What is the effect of number of levels in levelled compaction? - cassandra

I know how levelled compaction works in DBS like Cassandra, rocksdb etc. Some have max number of levels 4 and some have 7. How does this number affect compaction process? Why can't I have just 2 levels, 1st one which has flushed mem-table data (overlap possible between files) and 2nd one which contains nonoverlapping SSTs?
If there is any doc or duplicate question, please redirect.
Edit-1: Duplicate data increases when the number of levels goes up.

LCS comes to solves STCS’s space-amplification problem. It also reduces read amplification (the average number of disk reads needed per read request).
Leveled compaction divides the small sstables (“fragments”) into levels:
Level 0 (L0) is the new sstables, recently flushed from memtables.
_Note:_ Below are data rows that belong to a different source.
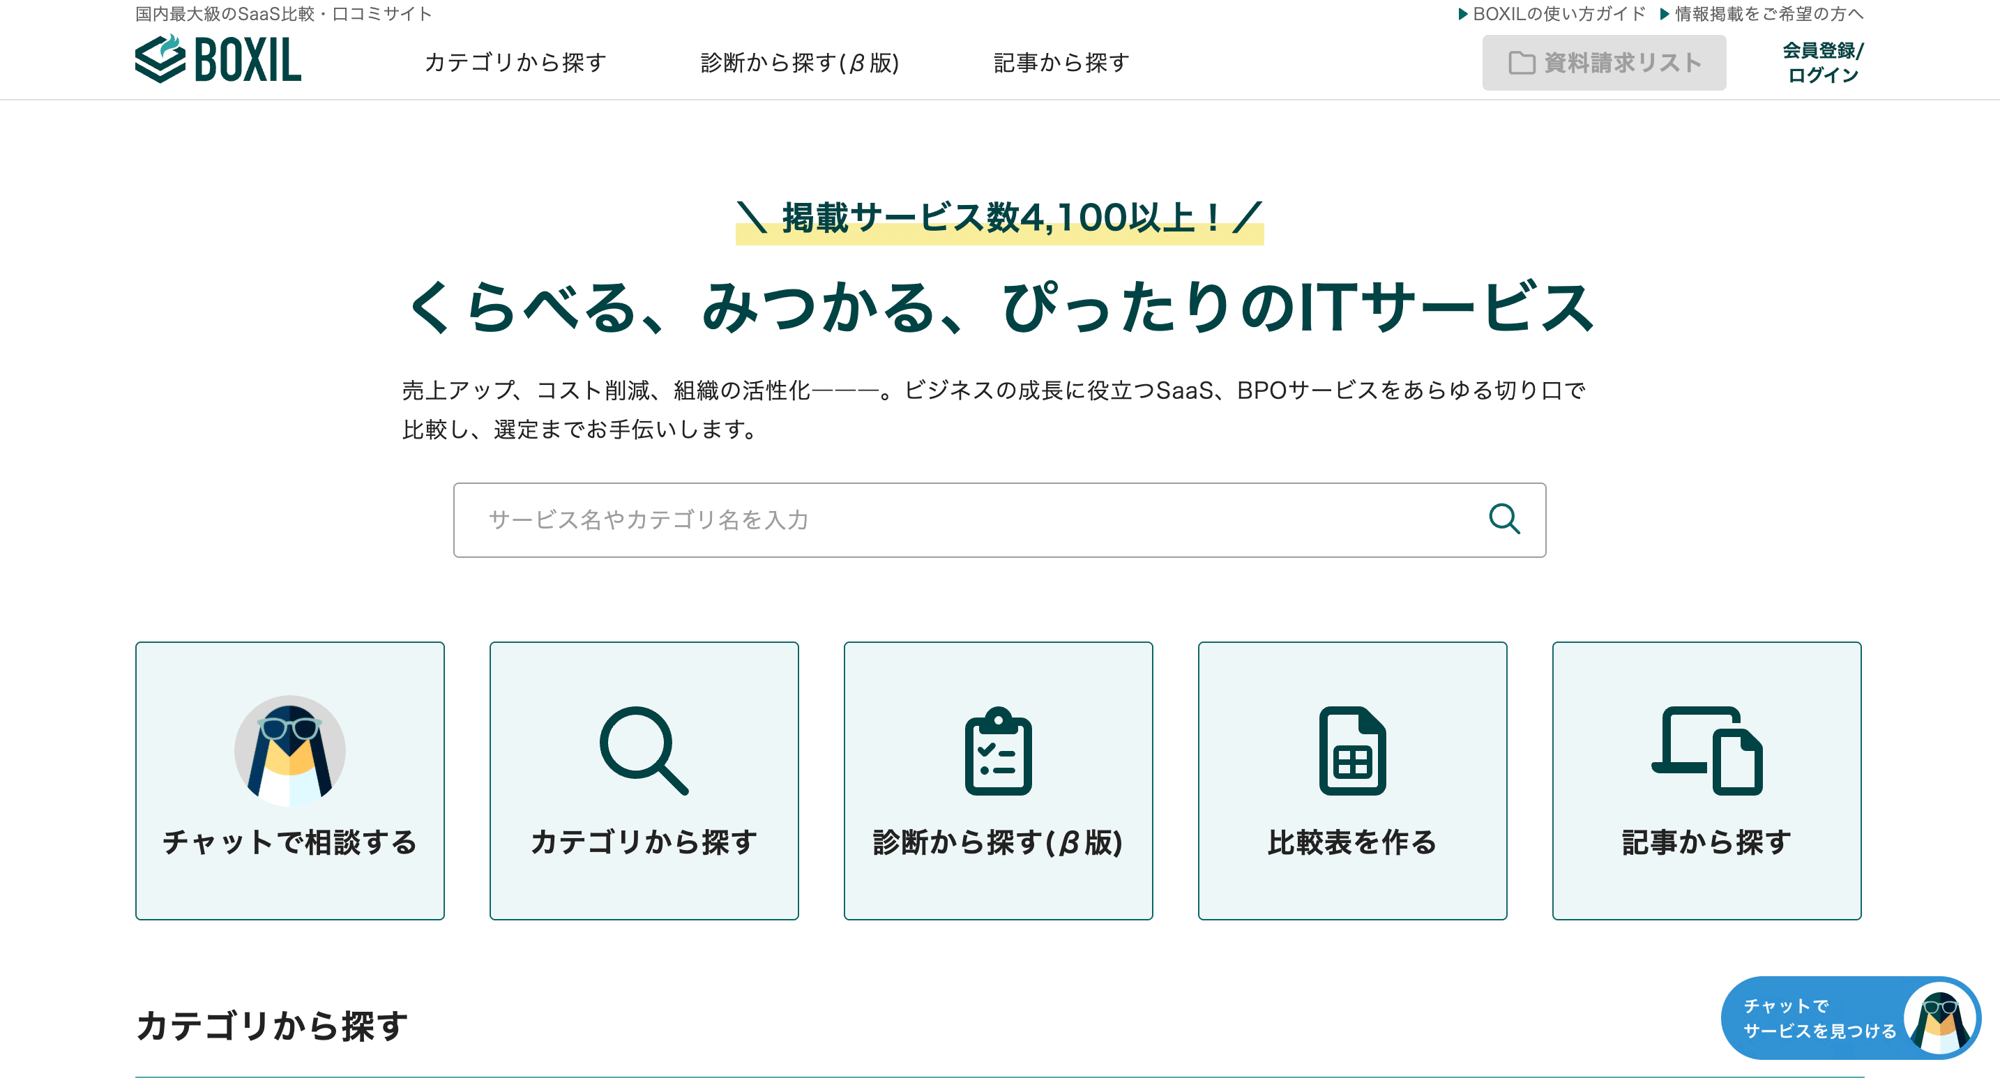Click the spreadsheet document icon for 比較表を作る
The image size is (2000, 1078).
(1352, 751)
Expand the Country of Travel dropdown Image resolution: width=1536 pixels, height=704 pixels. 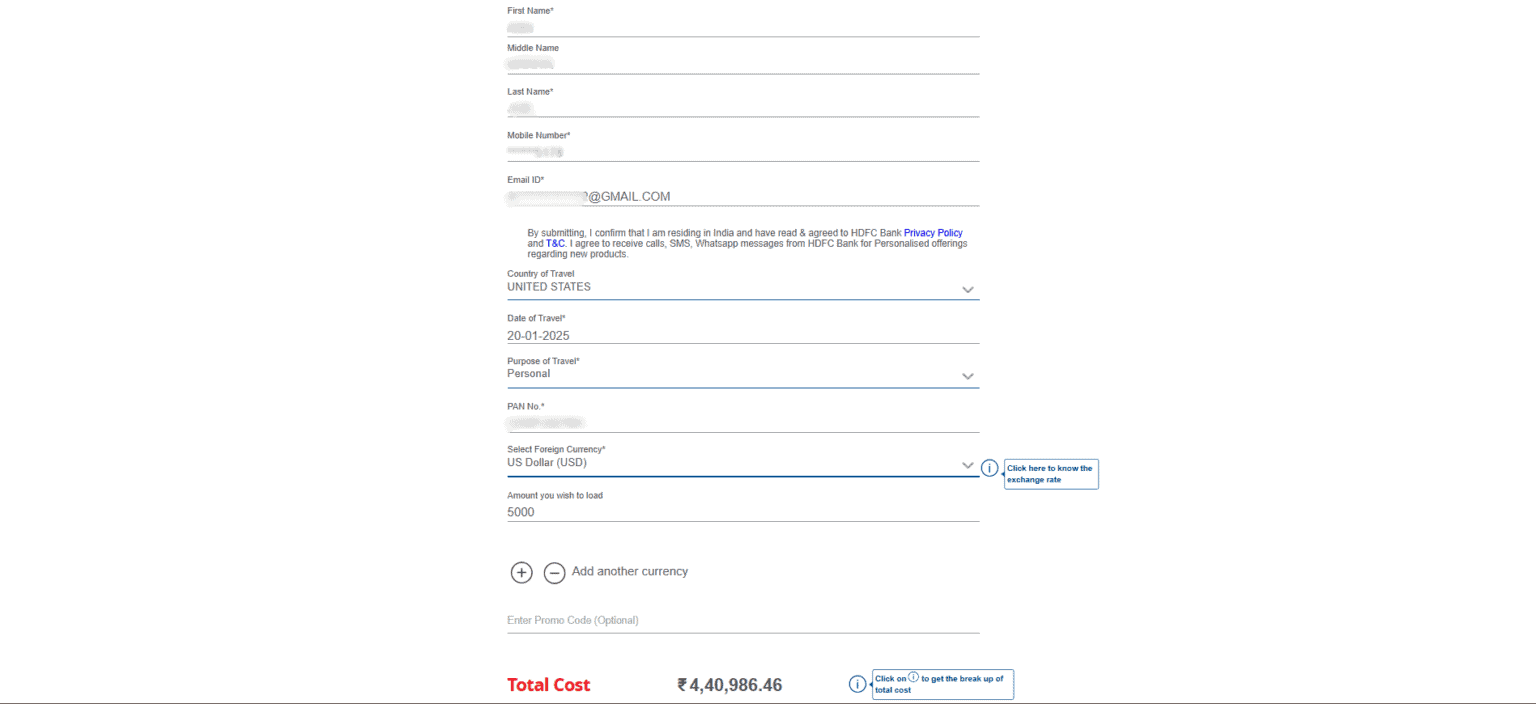point(967,289)
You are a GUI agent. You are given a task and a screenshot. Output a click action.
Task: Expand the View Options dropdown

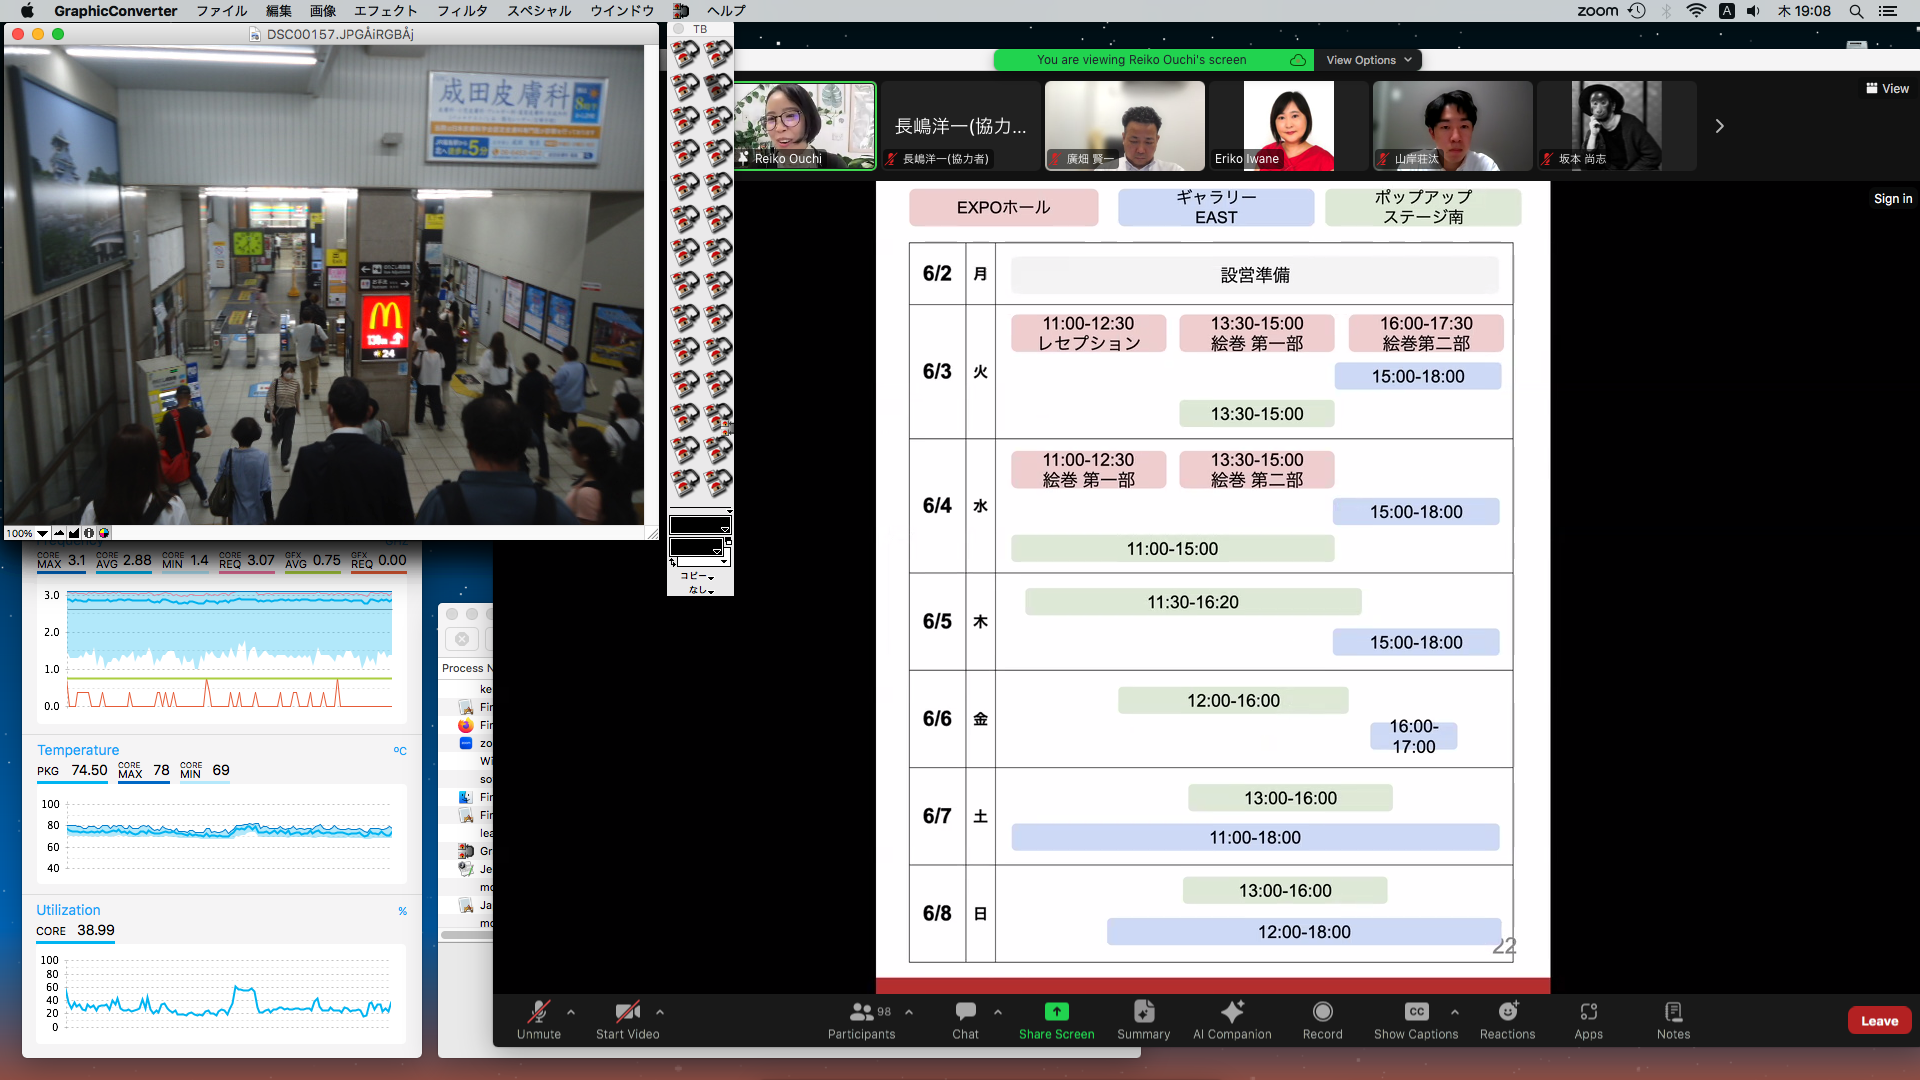click(x=1368, y=60)
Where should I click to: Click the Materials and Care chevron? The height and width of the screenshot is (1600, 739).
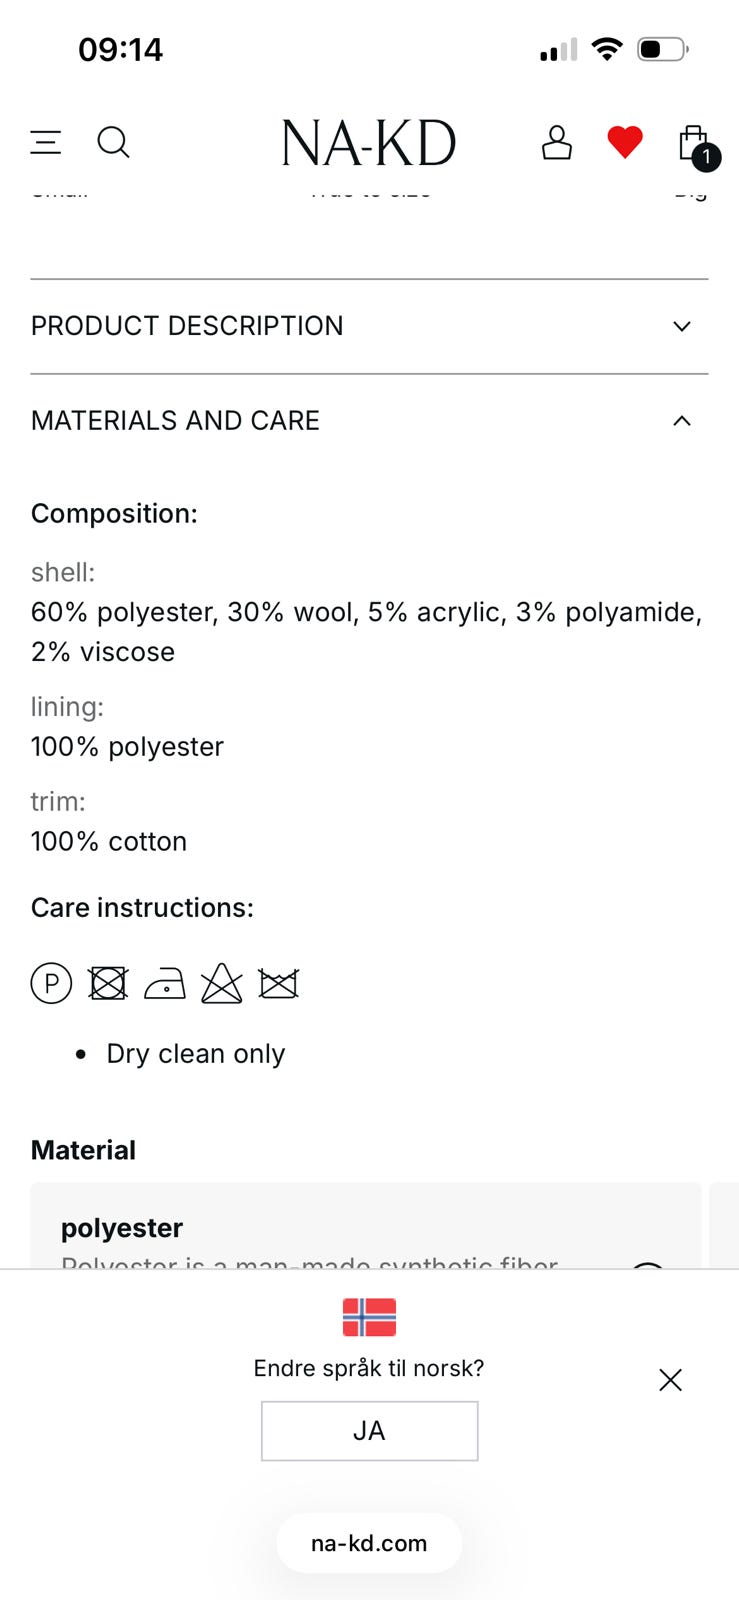(x=682, y=421)
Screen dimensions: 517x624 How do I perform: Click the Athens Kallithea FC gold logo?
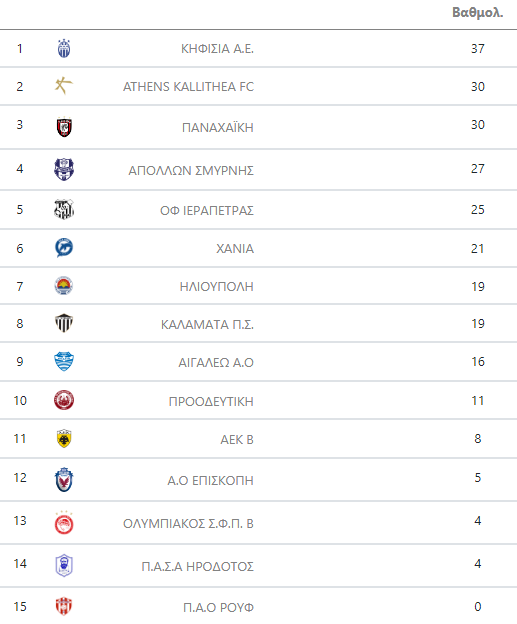pos(64,86)
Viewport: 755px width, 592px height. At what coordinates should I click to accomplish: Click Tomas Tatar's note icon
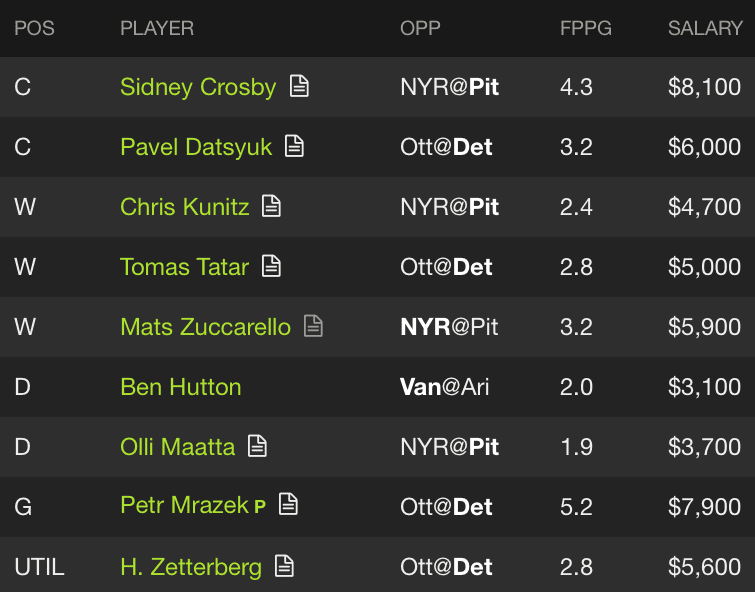coord(271,266)
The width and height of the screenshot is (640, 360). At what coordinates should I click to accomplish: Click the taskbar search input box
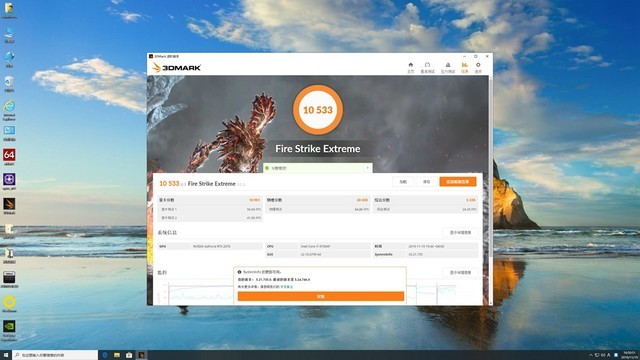(55, 355)
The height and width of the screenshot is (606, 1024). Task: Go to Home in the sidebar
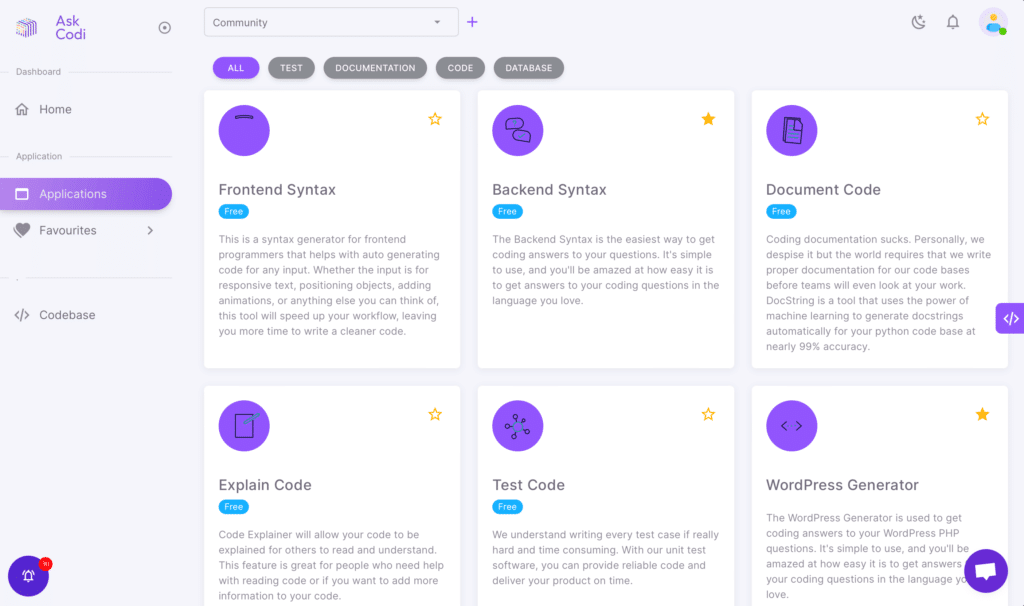point(55,109)
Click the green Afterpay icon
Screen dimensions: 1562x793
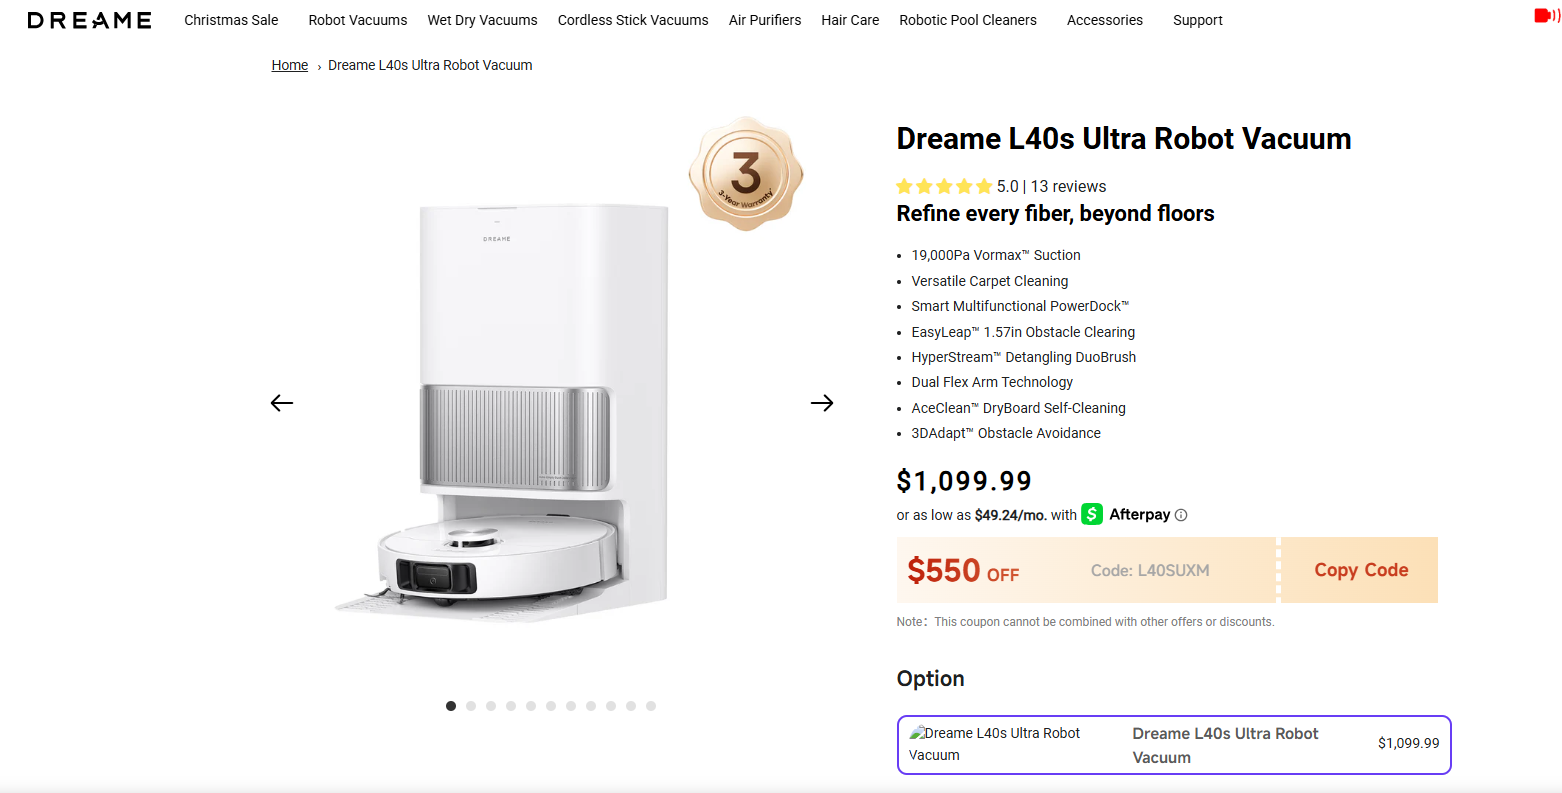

As their number grows (and reads slow down), our goal is to move sstables out of this level to the next levels.
Each of the other levels, L1, L2, L3, etc., is a single run of an exponentially increasing size: L1 is a run of 10 sstables, L2 is a run of 100 sstables, L3 is a run of 1000 sstables, and so on. (Factor 10 is the default setting in both Scylla and Apache Cassandra).
While solving, or at least significantly improving, the space amplification problem, LCS makes another problem, write amplification, worse.
"Write amplification” is the amount of bytes we had to write to the disk for each one byte of newly flushed sstable data. Write amplification is always higher than 1.0 because we write each piece of data to the commit-log, and then write it again to an sstable, and then each time compaction involves this piece of data and copies it to a new sstable, that’s another write.
Read more about it here:
https://www.scylladb.com/2018/01/31/compaction-series-leveled-compaction/
https://docs.scylladb.com/kb/compaction/
https://docs.scylladb.com/architecture/compaction/compaction-strategies/

Leveled compaction works Scylla very similarly to how it works in Cassandra and Rocksdb (with some small differences). If you want a short overview on how leveled compaction works in Scylla and why, I suggest that you read my blog post https://www.scylladb.com/2018/01/31/compaction-series-leveled-compaction/.
Your specific question on why two levels (L0 of recently flushed sstables, Ln of disjoint-range sstables) are not enough - is a very good question:
The main problem is that a single flushed memtable (sstable in L0), containing a random collection of writes, will often intersect all of the sstables in Ln. This means rewriting the entire database every time there's a new memtable flushed, and the result is a super-huge amount of write amplification, which is completely unacceptable.
One way to reduce this write amplification significantly (but perhaps not enough) is to introduce a cascade of intermediate levels, L0, L1, ..., Ln. The end result is that we have L(n-1) which is 1/10th (say) the size of Ln, and we merge L(n-1) - not a single sstable - into Ln. This is the approach that leveled compaction strategy (LCS) uses in all systems you mentioned.
A completely different approach could be not to merge a single sstable into Ln, but rather try to collect a large amount of data first, and only then merge it into Ln. We can't just collect 1,000 tables in L0 because this would make reads very slow. Rather, to collect this large amount of data, one could use size-tiered compaction (STCS) inside L0. In other words, this approach is a "mix" of STCS and LCS with two "levels": L0 uses STCS on new sstables, Ln contains a run of sstables (sstables with disjoint ranges). When L0 reaches 1/10th (say) the size of Ln, L0 is compacted into Ln. Such a mixed approach could have lower write amplification than LCS, but because most of the data is in a run in Ln, it would have same low space and read amplifications as in LCS. None of the mentioned databases (Scylla, Cassandra, or Rocksdb) has such "mixed" compaction supported, as far as I know.

Related

Cassandra hard disk requirement with SizeTieredCompactionStrategy

I was going through Cassandra's SizeTieredCompactionStrategy and found out that it can sometimes double the size of the dataset's largest table during the compaction process. But I didn't get any information regarding when this can happen? Does anyone know about this?
This requirement arises from the fact that compaction process should have enough space to take all SSTables that should be compacted, read data from them, and write new SSTable to the same disk. In the worst case, if you have table consisting of all SSTables that should be compacted, their total size is 50% of available disk space, and no data will be thrown away - in this case, compaction process will write a single SSTable that is equal to size of input data. And if you have input data occupying more than 50% of disk space, compaction won't have enough space for writing a new version.
In real situation, you need to have enough space to compact biggest SSTables in your biggest table performed by N compaction threads at the same time. If you have many tables of similar size, then this restriction is not so strong...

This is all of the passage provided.